[:en]Mandatory wording in Québec’s Code of Civil Procedure, CQLR c C-25.01 does not prevent a litigant from demanding a stay of court proceedings and referral to arbitration beyond a time limit set by the rules. The Québec court in Ferme Cérélait inc. v. Ferme Roch Vincent inc., 2017 QCCS 3260 granted an application which was outside a clear but not strict time limit.
Defendants in the litigation applied for an order referring the parties to arbitration as per the parties’ contractual undertaking to arbitrate. The obstacle to their application is article 622 C.C.P. which imposes a 45 day delay in which to do so and which uses the word “must” :
“Article 622 Unless otherwise provided by law, the issues on which the parties have an arbitration agreement cannot be brought before a court even though it would have jurisdiction to decide the subject matter of the dispute.
A court seized of a dispute on such an issue is required, on a party’s application, to refer the parties back to arbitration, unless the court finds the arbitration agreement to be null. The application for referral to arbitration must be made within 45 days after the originating application or within 90 days when the dispute involves a foreign element. Arbitration proceedings may be commenced or continued and an award made for so long as the court has not made its ruling.
The parties cannot, through their agreement, depart from the provisions of this Title that determine the jurisdiction of the court or from those relating to the application of the adversarial principle or the principle of proportionality, to the right to receive notification of a document or to the homologation or the annulment of an arbitration award.“
Plaintiff’s litigation had been instituted on January 31, 2017. Defendants’ motion to refer to arbitration was dated April 5, 2017.
Between the date of service of the litigation and Defendants’ motion, the parties as litigants negotiated and signed a litigation timetable, referred to as a “Protocol” in the C.C.P. Plaintiff signed the Protocol March 22, 2017 followed by Defendants on March 28, 2017. Article 148 C.C.P. requires the parties to file the signed Protocol no later that 45 days after service of the litigation on Defendants in commercial and civil matters.

The task:
Answer these questions using the case note on referral to arbitration in Québec:
(a) On what date was the plaintiff's litigation instituted?
(b) Under article 622, within how many days must an application for referral to arbitration be made when the dispute involves a foreign element?
(c) On what date did the defendants sign the Protocol?
The records below come from a different source than the case note.

Recorded data:
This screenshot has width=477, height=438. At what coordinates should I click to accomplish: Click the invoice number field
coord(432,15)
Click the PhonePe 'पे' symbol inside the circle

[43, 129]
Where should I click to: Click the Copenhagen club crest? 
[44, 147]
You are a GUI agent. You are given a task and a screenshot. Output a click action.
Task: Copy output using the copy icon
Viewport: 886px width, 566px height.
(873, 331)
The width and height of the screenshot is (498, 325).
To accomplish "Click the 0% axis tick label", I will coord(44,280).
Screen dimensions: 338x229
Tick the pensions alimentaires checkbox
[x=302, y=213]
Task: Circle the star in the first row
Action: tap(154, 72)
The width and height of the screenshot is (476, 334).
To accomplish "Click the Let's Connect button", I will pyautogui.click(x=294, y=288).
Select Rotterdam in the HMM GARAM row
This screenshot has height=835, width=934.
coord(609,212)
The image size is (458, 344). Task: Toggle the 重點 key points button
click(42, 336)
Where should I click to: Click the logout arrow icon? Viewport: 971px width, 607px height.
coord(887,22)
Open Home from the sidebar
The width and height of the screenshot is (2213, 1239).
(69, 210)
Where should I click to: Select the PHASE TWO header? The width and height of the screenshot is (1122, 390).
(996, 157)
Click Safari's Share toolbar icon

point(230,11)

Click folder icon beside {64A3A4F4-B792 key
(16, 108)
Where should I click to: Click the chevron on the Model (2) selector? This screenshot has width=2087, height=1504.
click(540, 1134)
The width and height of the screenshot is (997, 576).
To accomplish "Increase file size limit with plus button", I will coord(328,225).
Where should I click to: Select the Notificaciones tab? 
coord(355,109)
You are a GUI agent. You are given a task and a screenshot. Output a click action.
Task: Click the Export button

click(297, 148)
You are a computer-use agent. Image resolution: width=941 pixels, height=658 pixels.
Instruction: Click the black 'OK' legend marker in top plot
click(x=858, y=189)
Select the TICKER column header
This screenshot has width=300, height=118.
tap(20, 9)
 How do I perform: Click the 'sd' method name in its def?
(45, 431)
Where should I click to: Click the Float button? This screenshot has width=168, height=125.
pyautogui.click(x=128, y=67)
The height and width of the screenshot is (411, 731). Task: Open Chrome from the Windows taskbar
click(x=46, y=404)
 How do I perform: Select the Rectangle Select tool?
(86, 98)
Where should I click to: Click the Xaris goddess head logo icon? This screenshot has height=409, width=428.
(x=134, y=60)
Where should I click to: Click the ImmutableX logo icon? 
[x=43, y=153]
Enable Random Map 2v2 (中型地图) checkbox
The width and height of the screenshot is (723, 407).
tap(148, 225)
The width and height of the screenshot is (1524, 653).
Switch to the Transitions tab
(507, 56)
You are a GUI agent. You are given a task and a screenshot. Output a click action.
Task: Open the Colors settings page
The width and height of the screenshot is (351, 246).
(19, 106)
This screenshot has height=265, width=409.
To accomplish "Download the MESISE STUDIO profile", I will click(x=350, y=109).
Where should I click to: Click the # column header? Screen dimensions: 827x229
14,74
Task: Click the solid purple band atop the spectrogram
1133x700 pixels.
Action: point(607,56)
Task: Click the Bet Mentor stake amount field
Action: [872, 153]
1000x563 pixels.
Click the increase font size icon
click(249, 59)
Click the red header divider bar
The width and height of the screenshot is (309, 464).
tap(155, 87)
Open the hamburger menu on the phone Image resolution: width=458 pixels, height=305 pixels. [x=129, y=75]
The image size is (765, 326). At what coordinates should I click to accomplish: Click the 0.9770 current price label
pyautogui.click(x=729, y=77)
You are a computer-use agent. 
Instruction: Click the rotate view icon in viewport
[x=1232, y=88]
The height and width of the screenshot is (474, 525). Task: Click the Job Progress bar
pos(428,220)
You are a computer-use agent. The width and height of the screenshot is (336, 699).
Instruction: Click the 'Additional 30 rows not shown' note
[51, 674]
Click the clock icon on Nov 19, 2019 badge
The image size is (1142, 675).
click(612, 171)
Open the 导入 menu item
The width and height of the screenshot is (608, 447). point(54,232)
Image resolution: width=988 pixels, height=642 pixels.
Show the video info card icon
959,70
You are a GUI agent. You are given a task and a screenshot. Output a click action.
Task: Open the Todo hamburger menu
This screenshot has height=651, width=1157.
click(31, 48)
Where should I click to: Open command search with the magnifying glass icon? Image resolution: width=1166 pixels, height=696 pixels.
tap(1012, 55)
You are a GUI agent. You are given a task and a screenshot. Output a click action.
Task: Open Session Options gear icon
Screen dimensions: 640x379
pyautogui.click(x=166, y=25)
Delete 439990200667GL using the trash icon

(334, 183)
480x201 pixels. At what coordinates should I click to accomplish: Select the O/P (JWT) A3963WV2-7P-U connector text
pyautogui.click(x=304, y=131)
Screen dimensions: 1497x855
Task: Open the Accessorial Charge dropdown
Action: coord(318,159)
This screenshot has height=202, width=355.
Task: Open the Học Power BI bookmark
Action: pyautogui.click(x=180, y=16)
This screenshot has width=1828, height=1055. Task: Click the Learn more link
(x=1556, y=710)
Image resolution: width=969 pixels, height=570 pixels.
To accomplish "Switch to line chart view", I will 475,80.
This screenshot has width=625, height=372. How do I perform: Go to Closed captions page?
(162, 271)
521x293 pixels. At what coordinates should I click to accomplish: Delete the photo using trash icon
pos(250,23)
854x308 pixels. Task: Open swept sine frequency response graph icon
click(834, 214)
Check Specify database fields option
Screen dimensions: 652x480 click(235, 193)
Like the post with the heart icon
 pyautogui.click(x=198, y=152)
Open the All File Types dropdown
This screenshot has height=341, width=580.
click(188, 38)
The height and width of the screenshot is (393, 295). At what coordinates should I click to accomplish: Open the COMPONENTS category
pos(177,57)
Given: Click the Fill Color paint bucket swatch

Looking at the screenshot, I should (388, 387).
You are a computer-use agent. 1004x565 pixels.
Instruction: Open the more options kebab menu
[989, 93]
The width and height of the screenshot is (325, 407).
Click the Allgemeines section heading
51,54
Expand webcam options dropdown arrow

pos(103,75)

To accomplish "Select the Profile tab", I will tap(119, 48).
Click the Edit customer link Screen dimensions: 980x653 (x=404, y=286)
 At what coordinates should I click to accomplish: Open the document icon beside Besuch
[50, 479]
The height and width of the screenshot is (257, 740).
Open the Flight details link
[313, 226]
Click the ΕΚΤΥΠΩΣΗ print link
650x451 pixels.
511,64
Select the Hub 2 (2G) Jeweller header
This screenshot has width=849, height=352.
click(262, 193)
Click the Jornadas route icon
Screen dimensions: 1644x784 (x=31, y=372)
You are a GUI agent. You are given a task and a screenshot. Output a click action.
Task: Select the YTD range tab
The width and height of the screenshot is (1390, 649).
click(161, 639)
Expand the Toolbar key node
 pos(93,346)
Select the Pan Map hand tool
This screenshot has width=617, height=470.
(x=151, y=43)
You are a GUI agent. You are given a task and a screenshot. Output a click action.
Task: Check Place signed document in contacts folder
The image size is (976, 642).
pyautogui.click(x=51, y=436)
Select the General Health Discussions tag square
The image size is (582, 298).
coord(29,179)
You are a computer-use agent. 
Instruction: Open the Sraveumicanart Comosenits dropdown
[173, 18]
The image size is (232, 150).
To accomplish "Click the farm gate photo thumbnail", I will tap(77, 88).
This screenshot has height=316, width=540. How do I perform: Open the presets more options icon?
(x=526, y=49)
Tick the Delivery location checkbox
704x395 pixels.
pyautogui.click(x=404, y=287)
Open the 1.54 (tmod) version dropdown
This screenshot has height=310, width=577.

Reply:
(a) January 31, 2017
(b) 90 days
(c) March 28, 2017